■ WORK REQUEST ■
Lift out each line of the data that holds "agent".

START DATASET RECORDS

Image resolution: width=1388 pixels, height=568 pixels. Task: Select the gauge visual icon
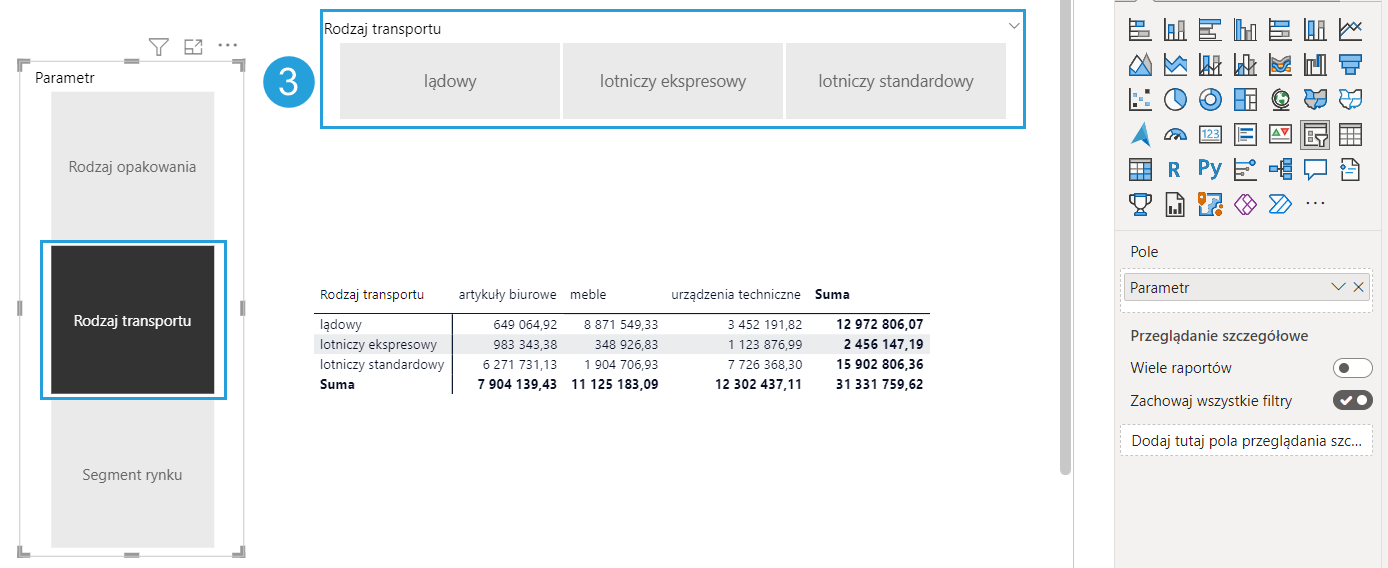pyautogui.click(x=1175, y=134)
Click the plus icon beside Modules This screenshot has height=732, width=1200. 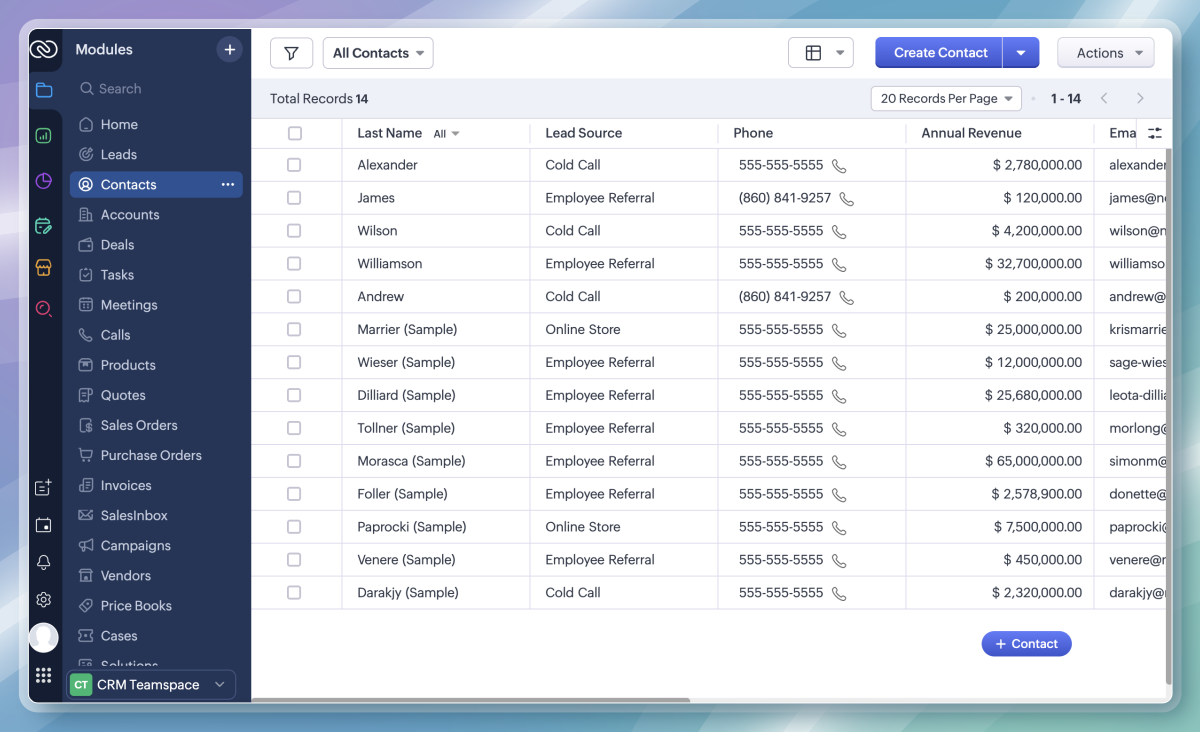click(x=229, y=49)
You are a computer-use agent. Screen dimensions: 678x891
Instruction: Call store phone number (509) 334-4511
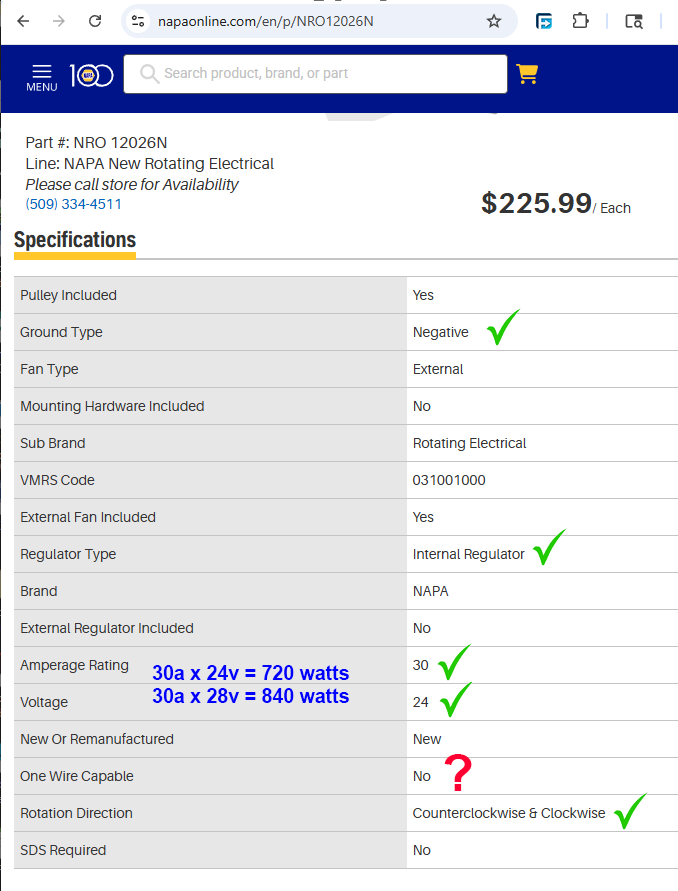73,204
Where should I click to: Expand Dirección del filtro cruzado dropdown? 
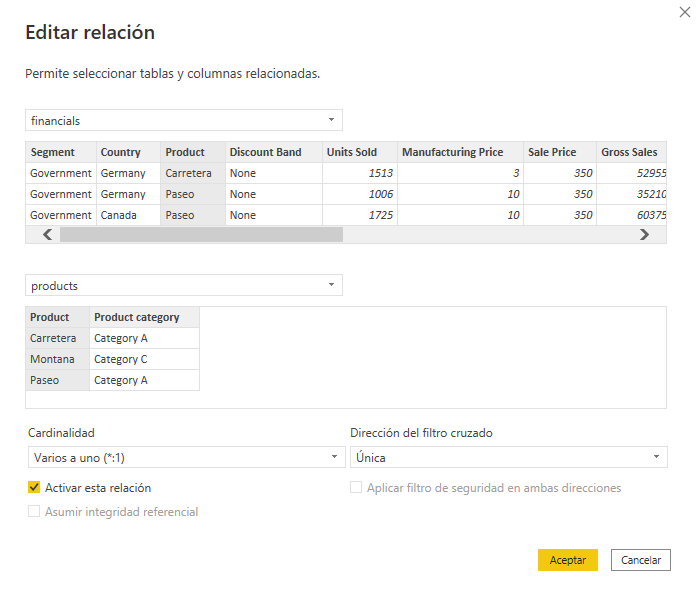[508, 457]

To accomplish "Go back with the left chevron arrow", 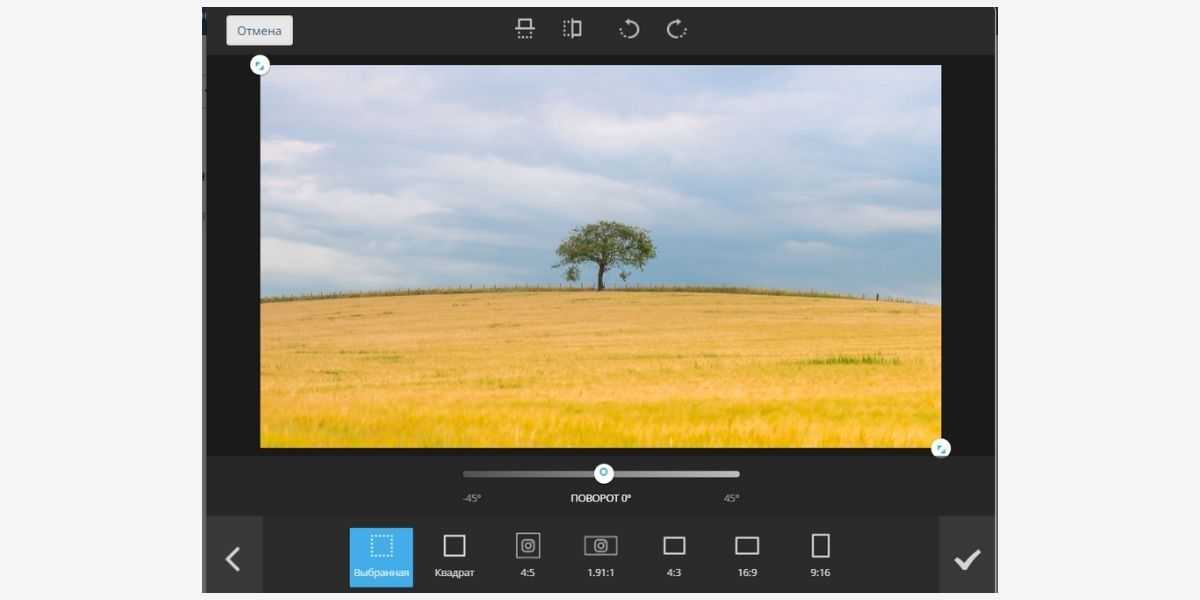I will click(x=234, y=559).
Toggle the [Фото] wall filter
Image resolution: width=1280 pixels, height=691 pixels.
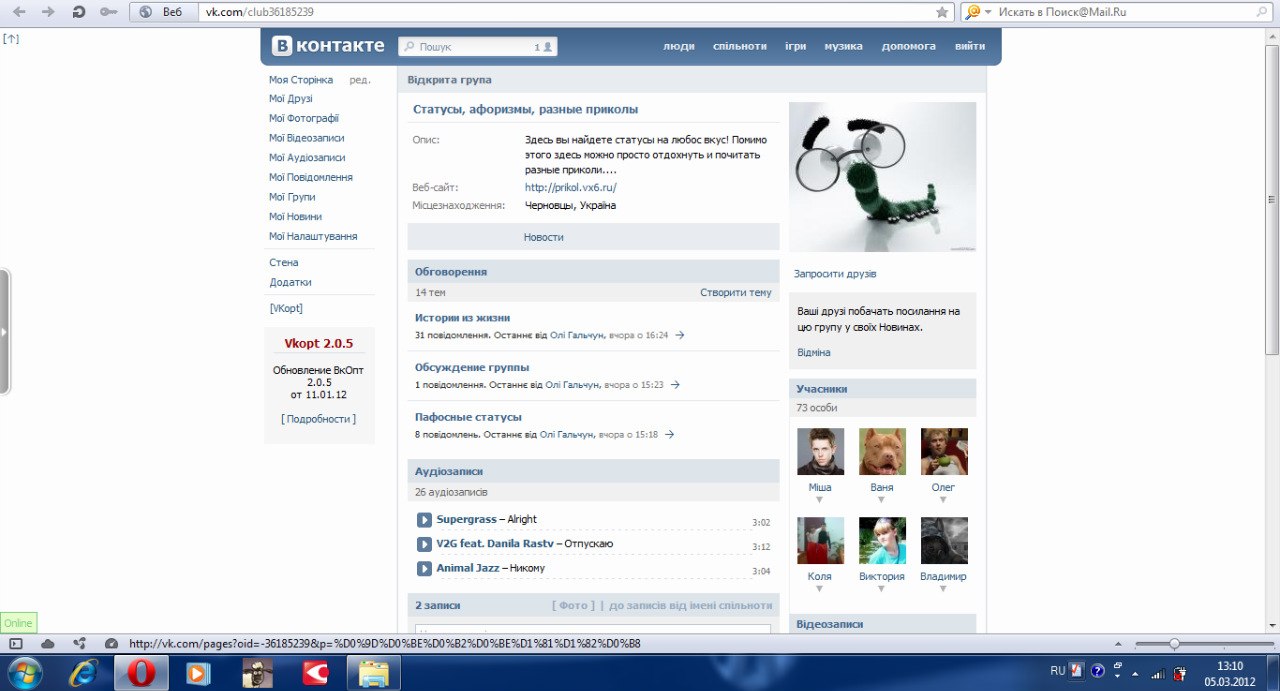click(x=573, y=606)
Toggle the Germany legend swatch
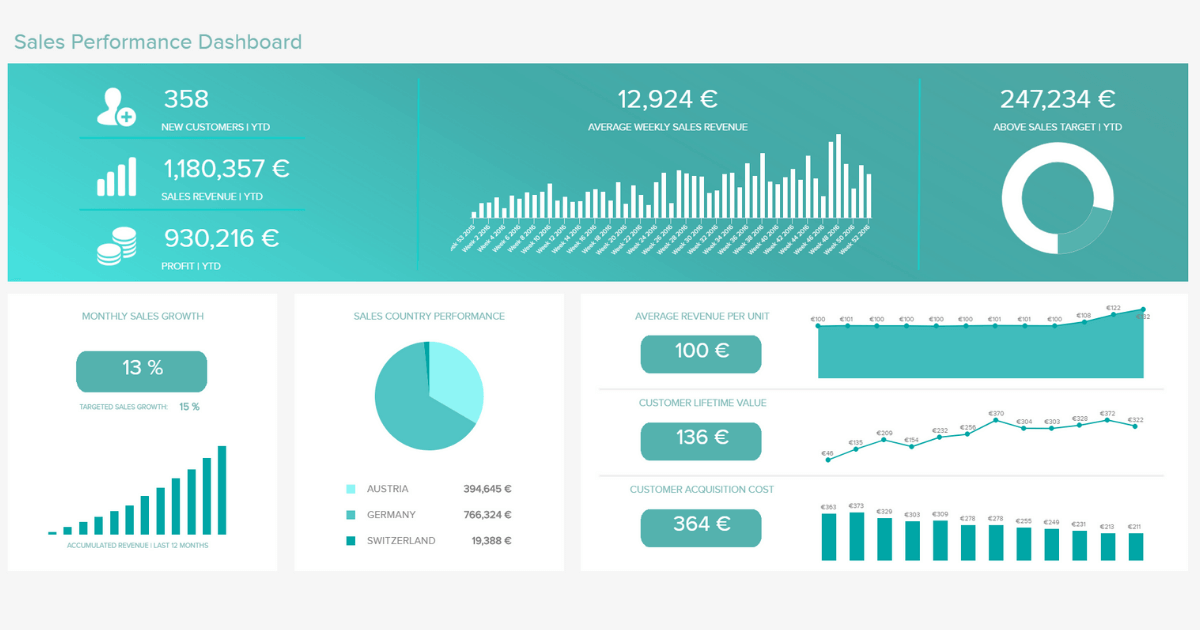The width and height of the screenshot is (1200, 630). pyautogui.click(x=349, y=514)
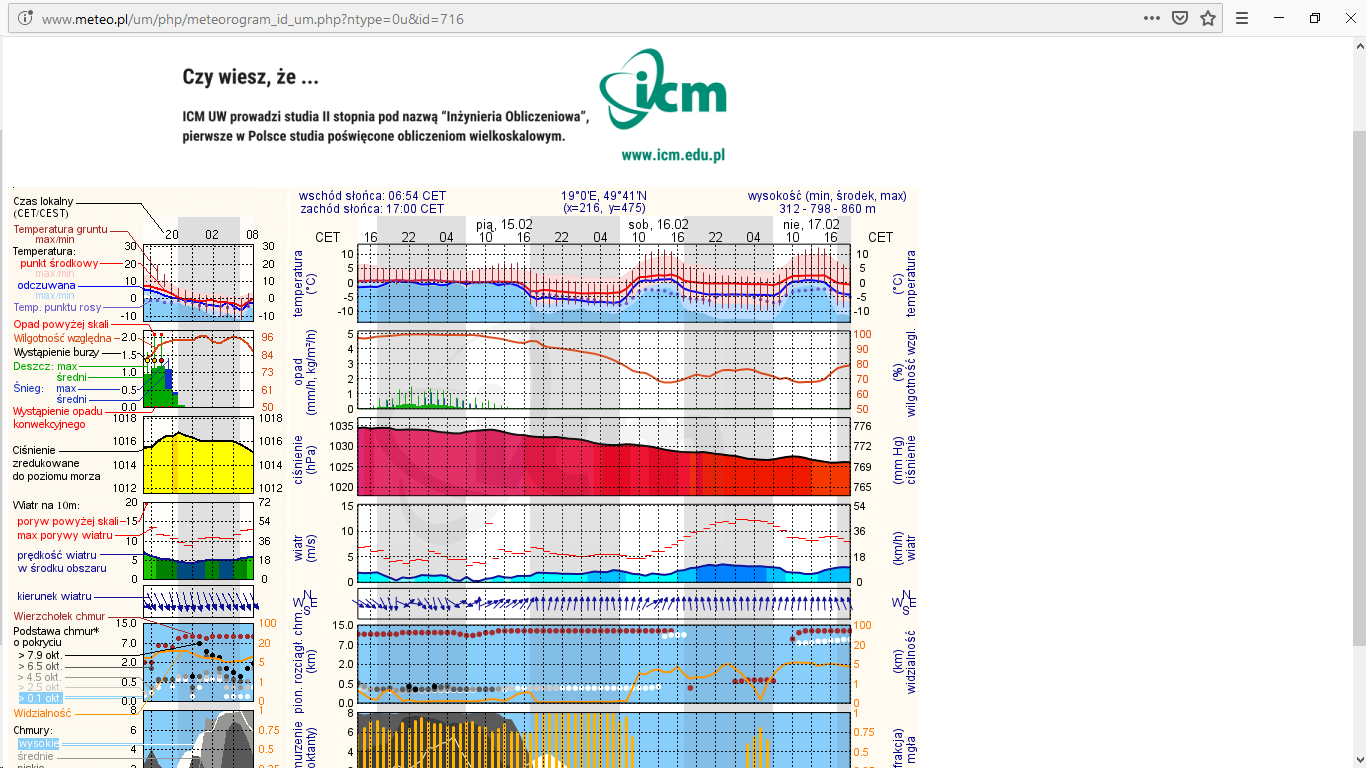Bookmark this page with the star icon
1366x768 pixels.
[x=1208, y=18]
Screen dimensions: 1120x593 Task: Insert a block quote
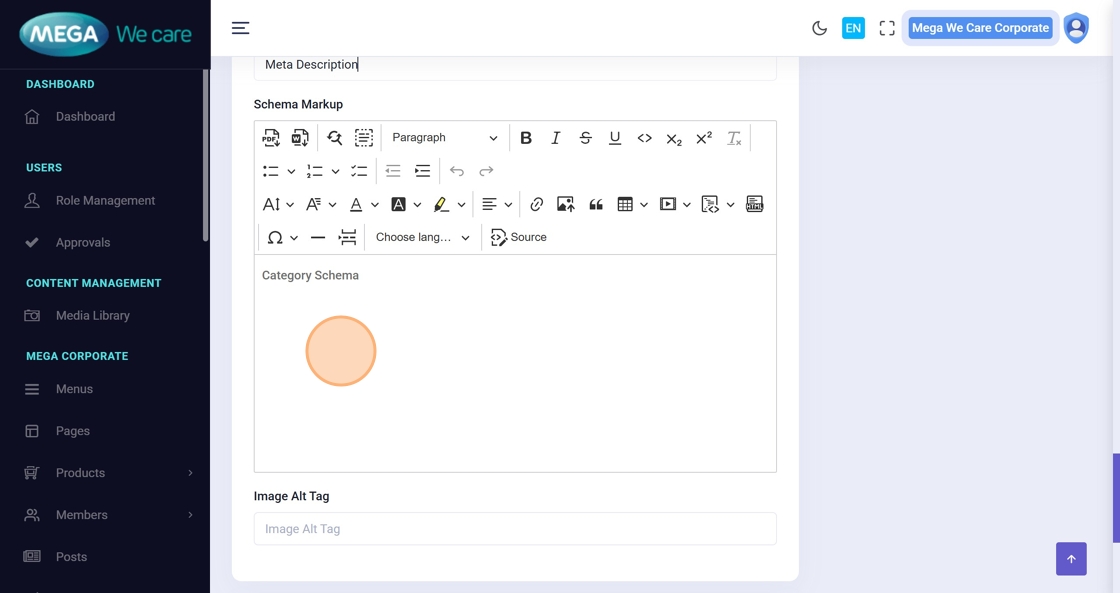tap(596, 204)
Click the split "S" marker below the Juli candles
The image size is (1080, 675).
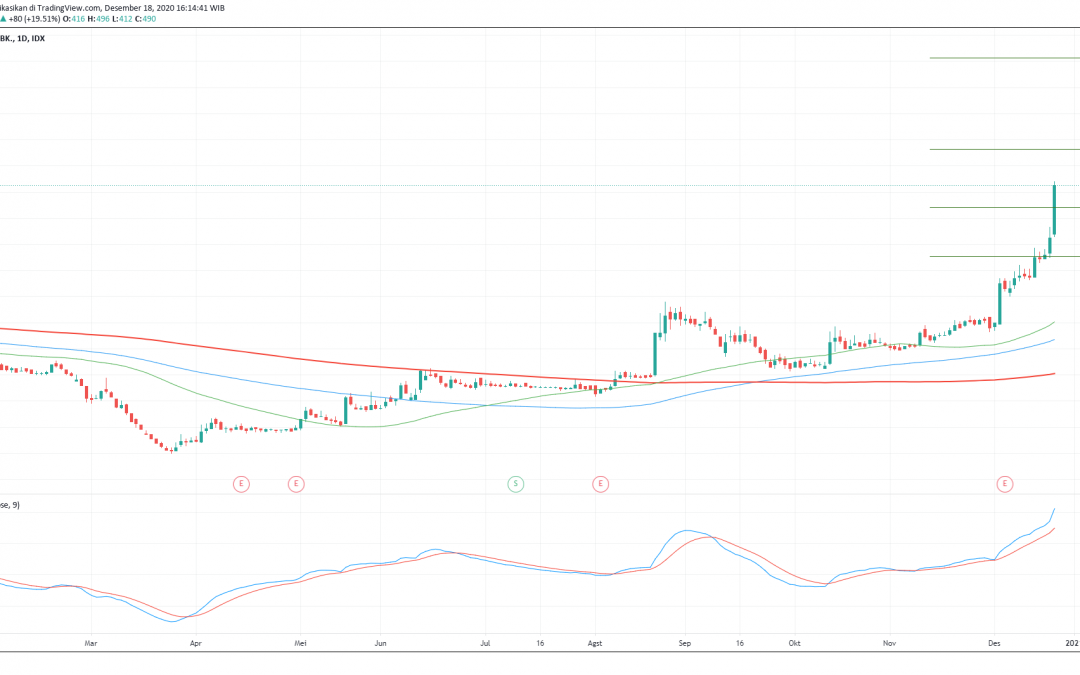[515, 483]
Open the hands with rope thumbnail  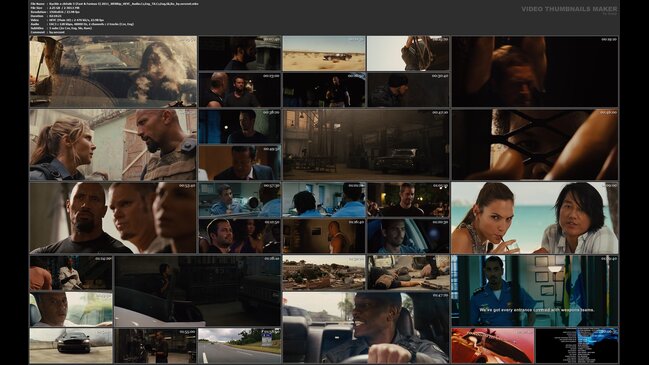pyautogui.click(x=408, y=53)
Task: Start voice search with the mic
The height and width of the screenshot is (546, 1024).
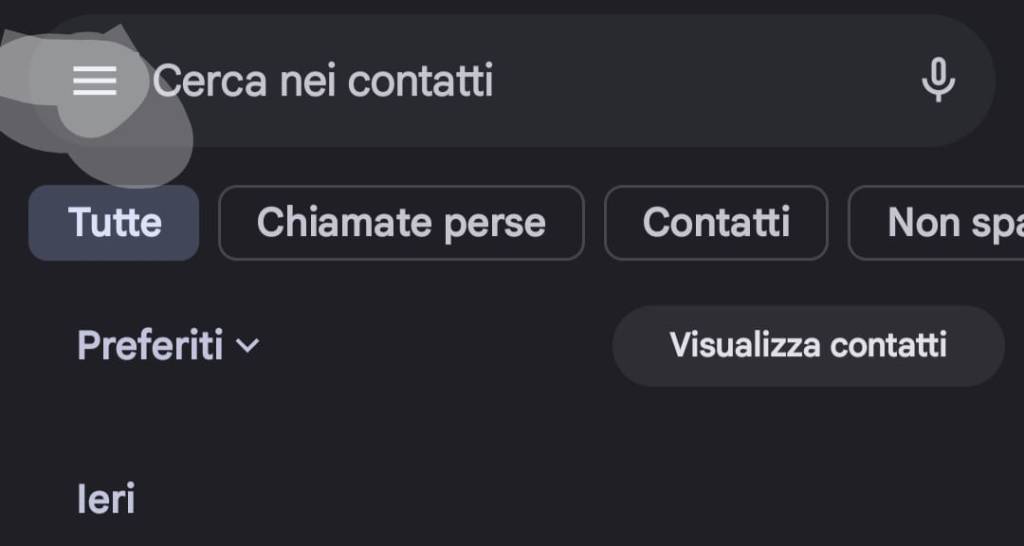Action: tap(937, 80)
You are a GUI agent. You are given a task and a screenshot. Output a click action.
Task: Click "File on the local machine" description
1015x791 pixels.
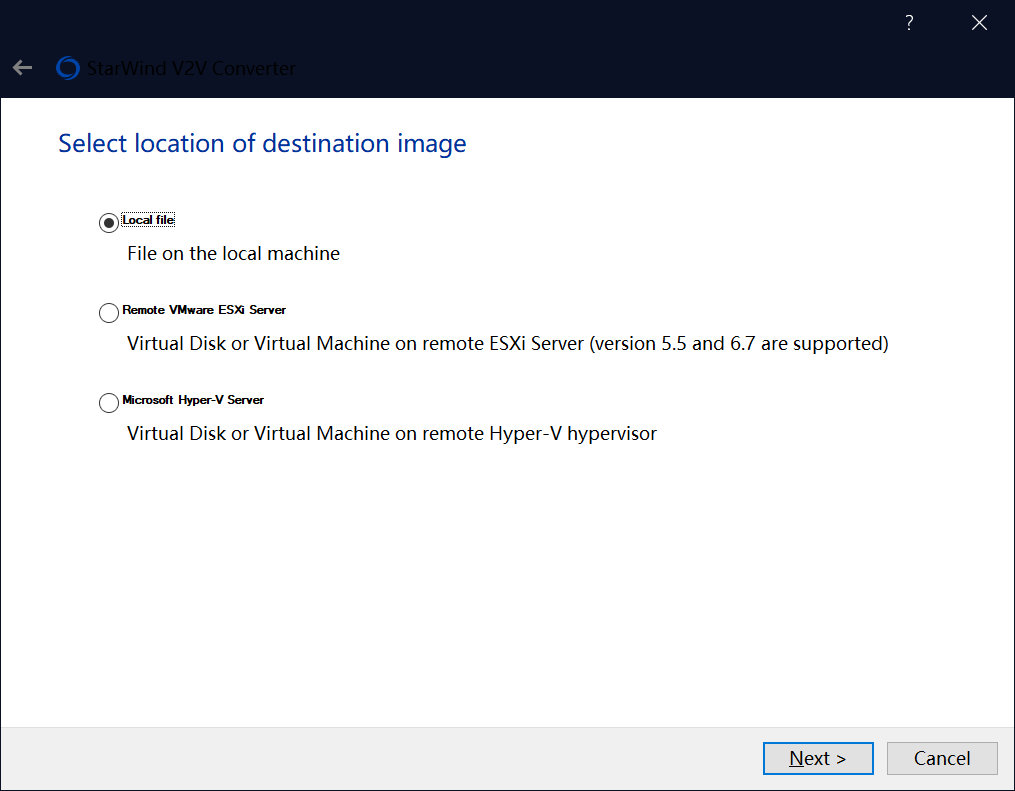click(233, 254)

END DATASET RECORDS

■ WRITTEN RESPONSE ■
You are a computer-use agent. Screen dimensions: 678x891
You are a GUI agent. You are given a task and a screenshot. Output a click action.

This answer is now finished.